こうした反応を読んで私が面白く思ったのは、どれも「連れ」が男性だと頭から決めてかかっていることです。思わせぶりな書き方をしたのはたしかですけど、相手が男性だなんてどこにも書いてありませんよね。
 
「連れ」は、いちばん仲良しの女友達です。念のため書き添えますと、性的なことは、キスひとつ、なにもしていません。いっしょにお風呂に入って、枕を並べて眠るのは、仲良しの女同士の旅行なら、当たり前のことでしょう。
 
もちろん、精神的なレズビアンである私に彼女(バイセクシュアル)に対する、セクシュアル・ファンタジー(性幻想)がないわけではありません。

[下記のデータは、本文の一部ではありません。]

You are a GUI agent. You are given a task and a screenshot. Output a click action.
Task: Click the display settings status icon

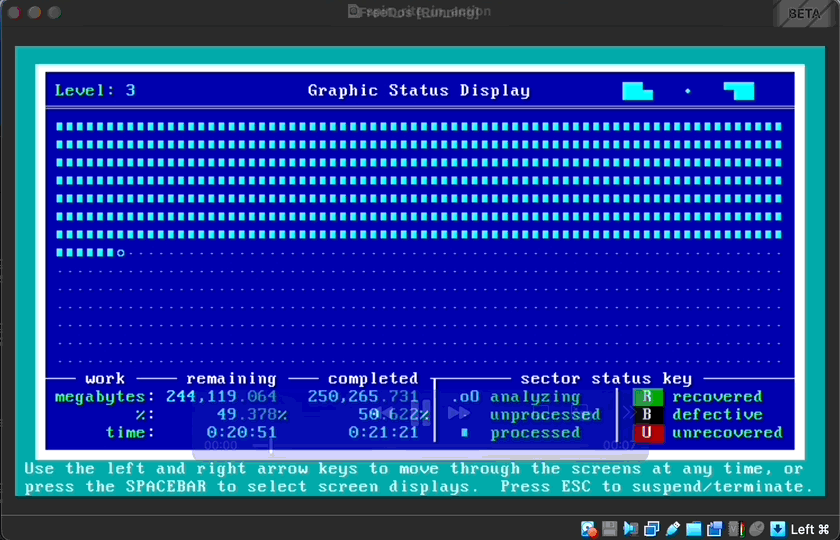(715, 529)
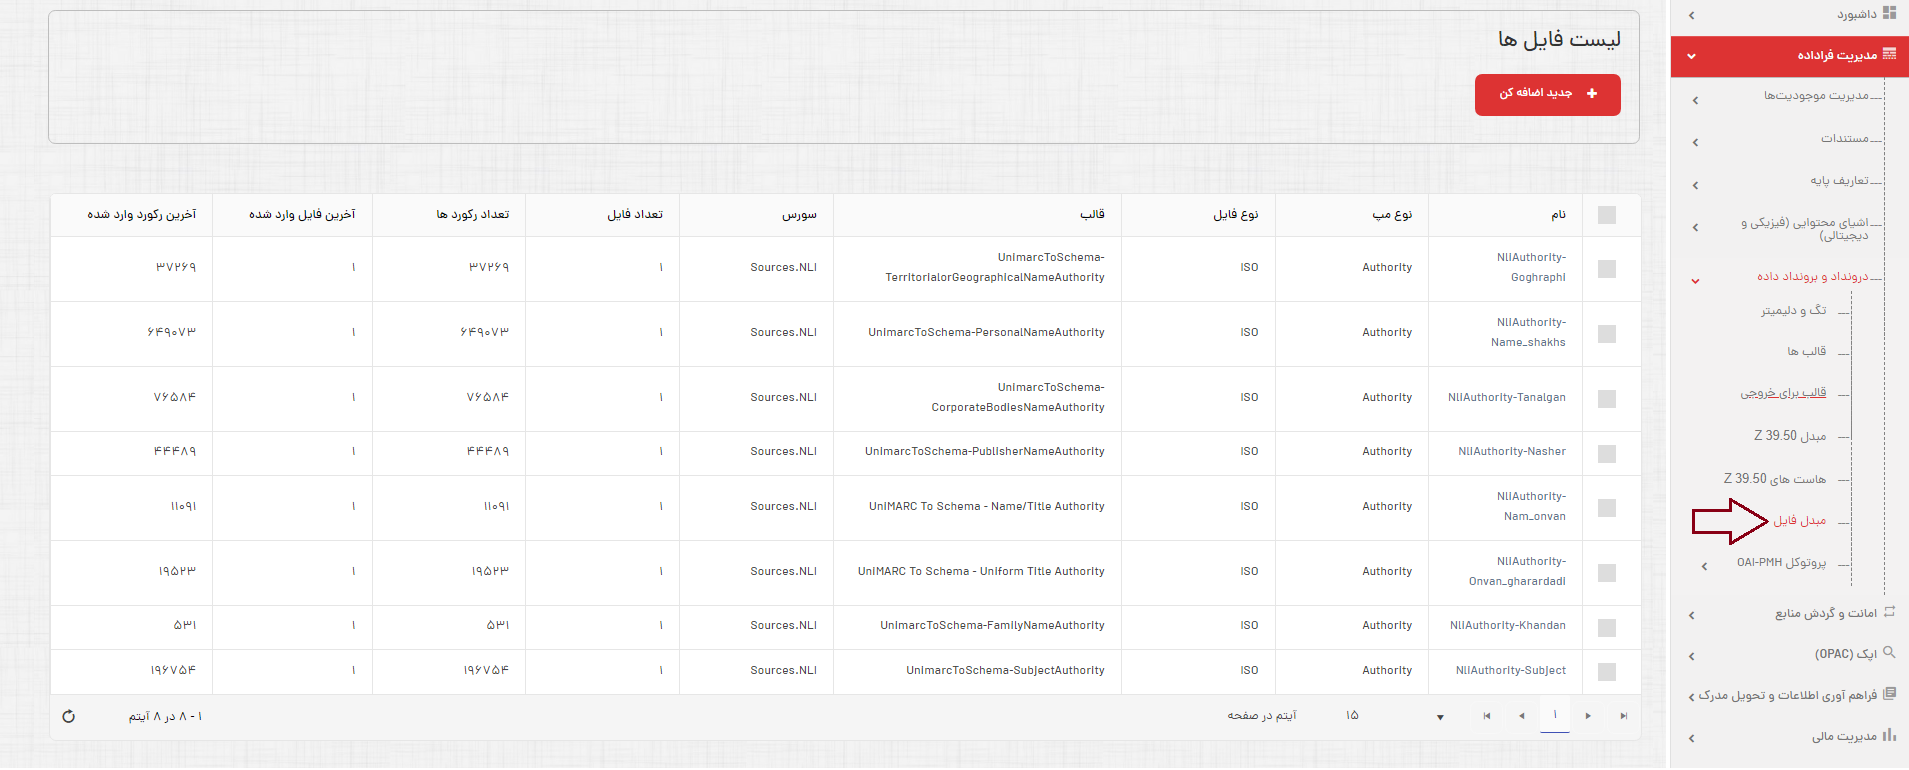Select page 1 in the pager

(x=1555, y=716)
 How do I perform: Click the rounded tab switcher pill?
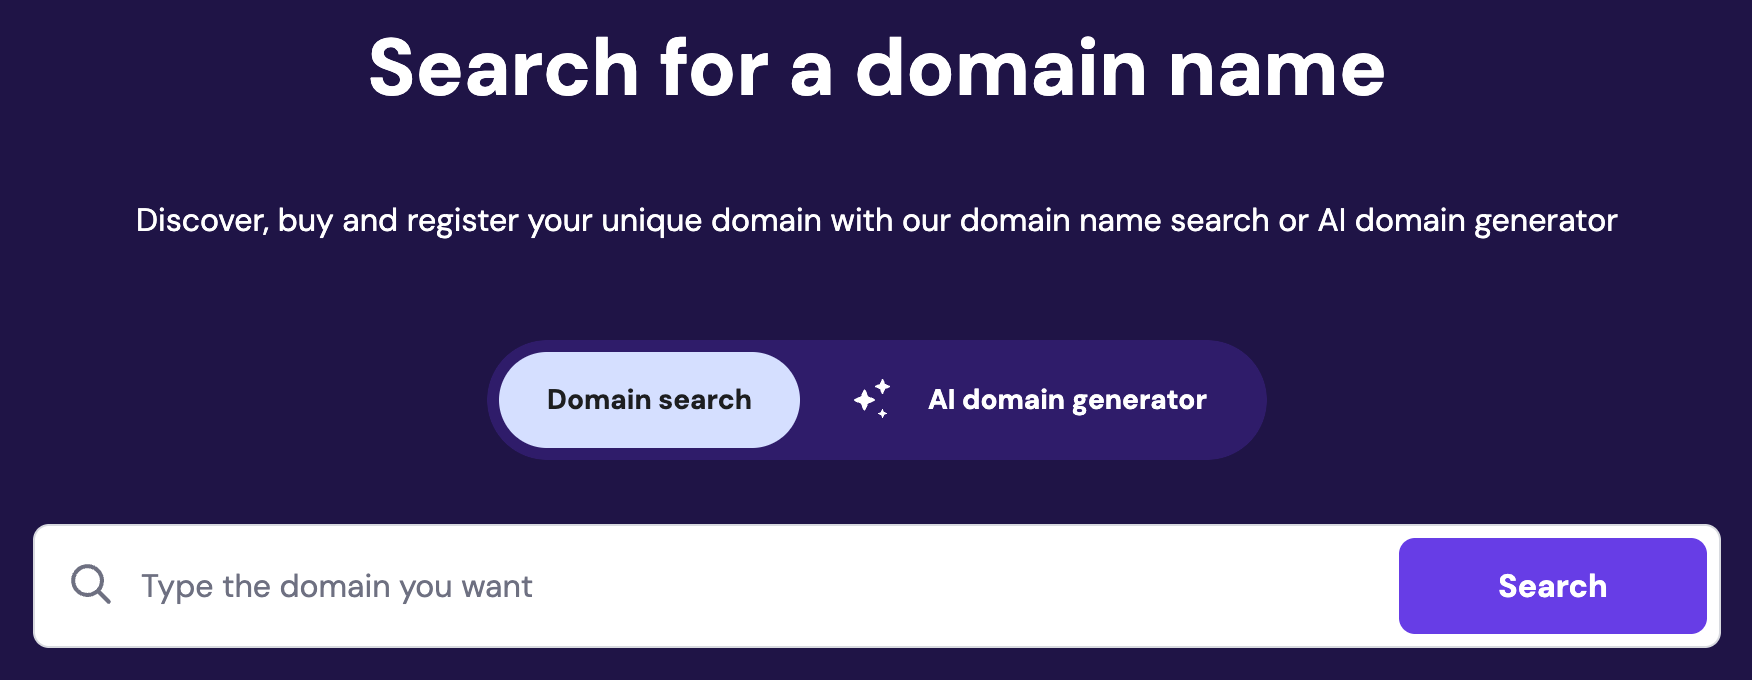tap(880, 399)
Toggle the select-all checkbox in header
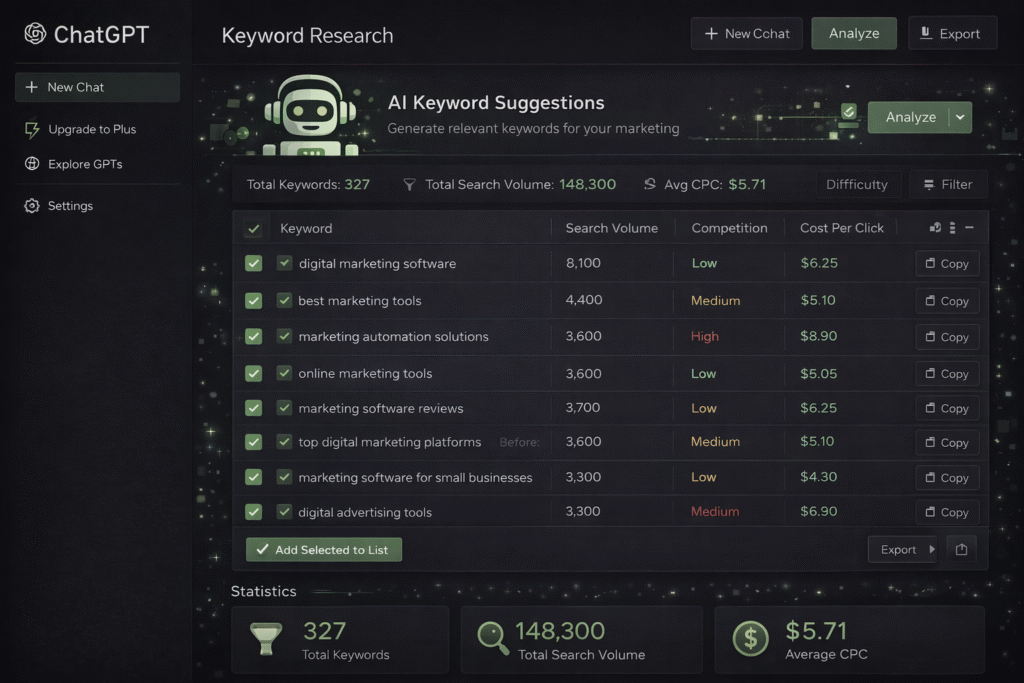 tap(254, 229)
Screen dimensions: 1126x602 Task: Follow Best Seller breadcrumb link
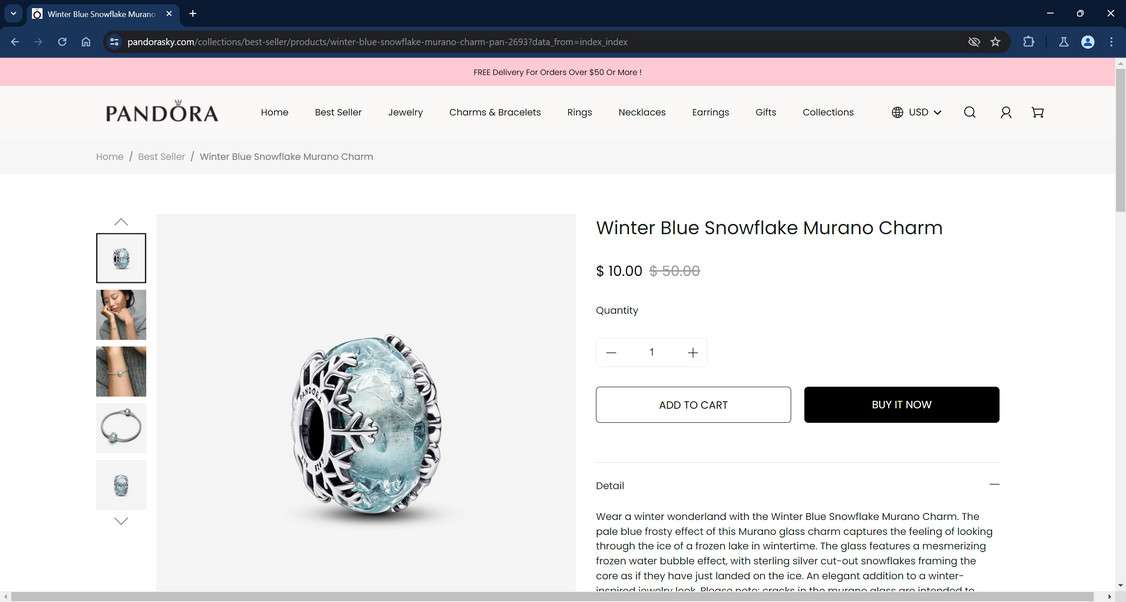(162, 157)
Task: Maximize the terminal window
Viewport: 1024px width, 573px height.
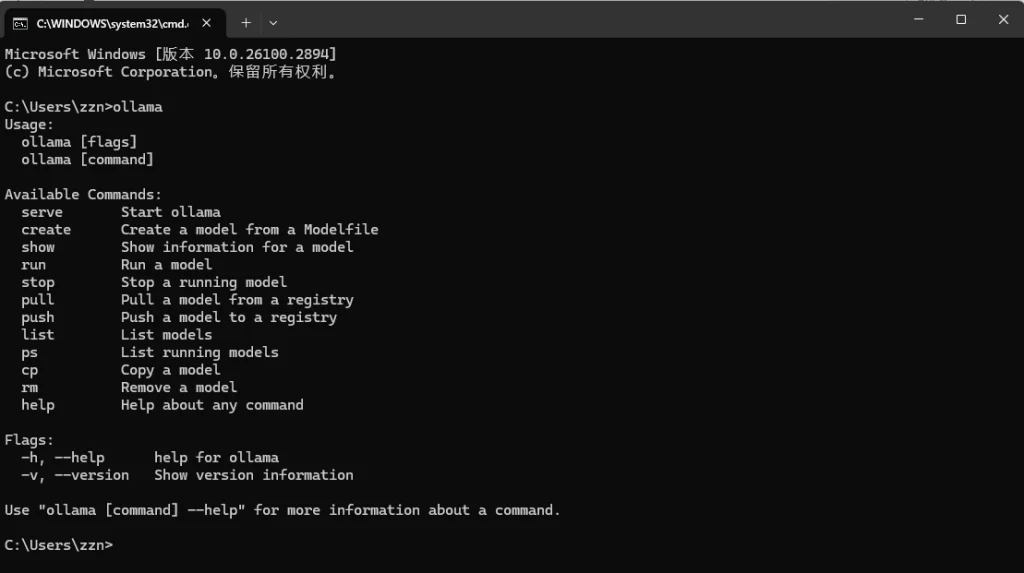Action: point(961,19)
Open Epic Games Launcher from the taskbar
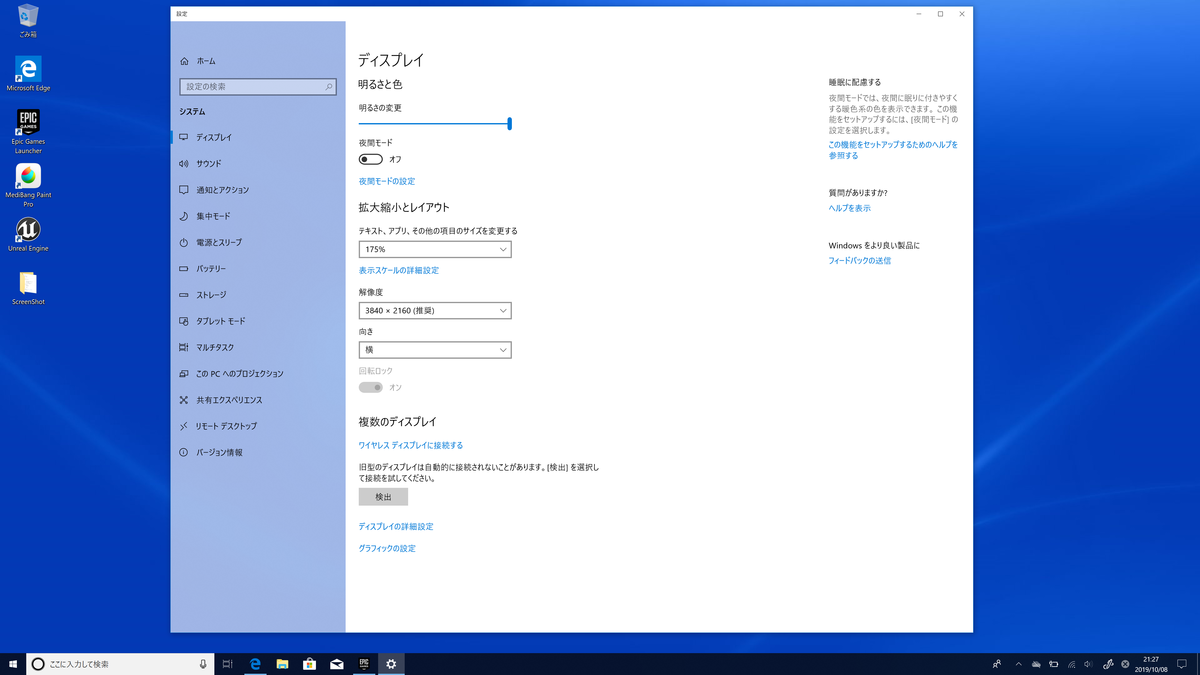 [364, 663]

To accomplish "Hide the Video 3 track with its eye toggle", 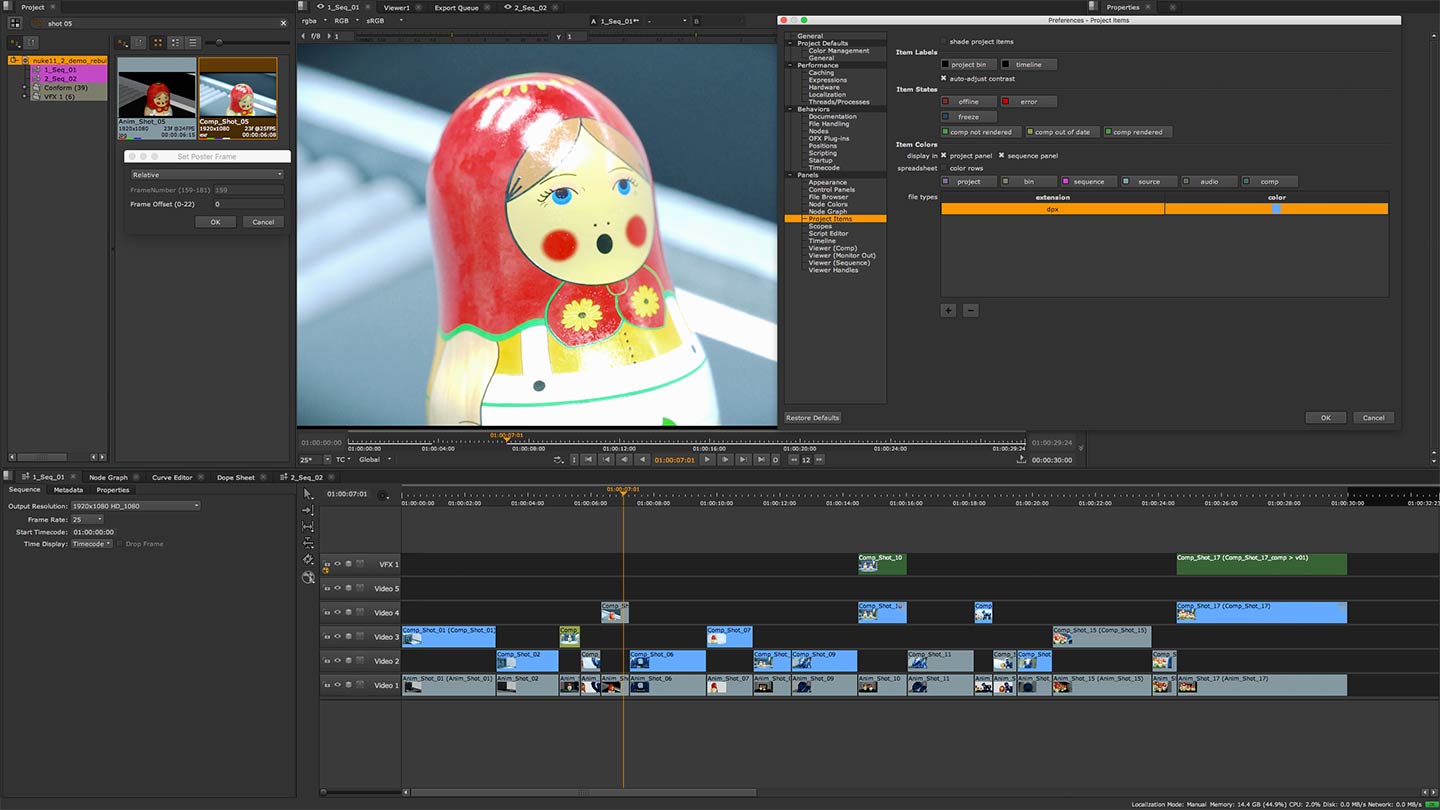I will [337, 636].
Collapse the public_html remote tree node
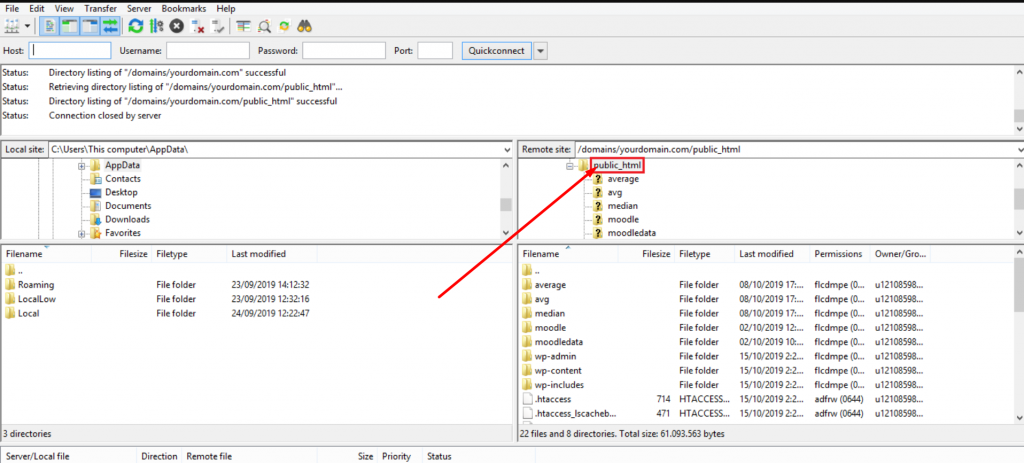 [x=569, y=165]
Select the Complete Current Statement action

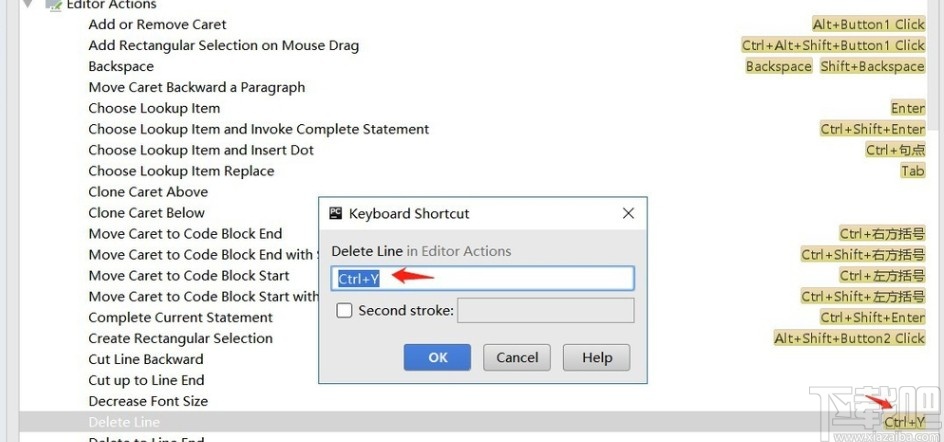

でもそれを現実化した方がいいかどうかは、性的経験を積んできた大人同士の微妙な判断ということです。
 
先ほど紹介した反響にしても、私の「日記」を読んで、ヘテロセクシュアルな女性は、自分のセクシュアリティを投影した女と男の性幻想を思い描くし、自分のセクシュアリティに強い嫌悪感がある性同一性障害者はその嫌悪を反映した感情を抱くのだと思います。
 
それぞれの人にそれぞれの性幻想があり、そのあり様は実に多様です。そして、その性幻想をどの程度、具現化するかも、その人によります。幻想のまま止めるのもひとつの知恵だと思うのです。
 
人間の多様なセクシュアリティのあり様を理解し分析する鍵は、性行動ではなく、性幻想にあることをあらためて強く感じました。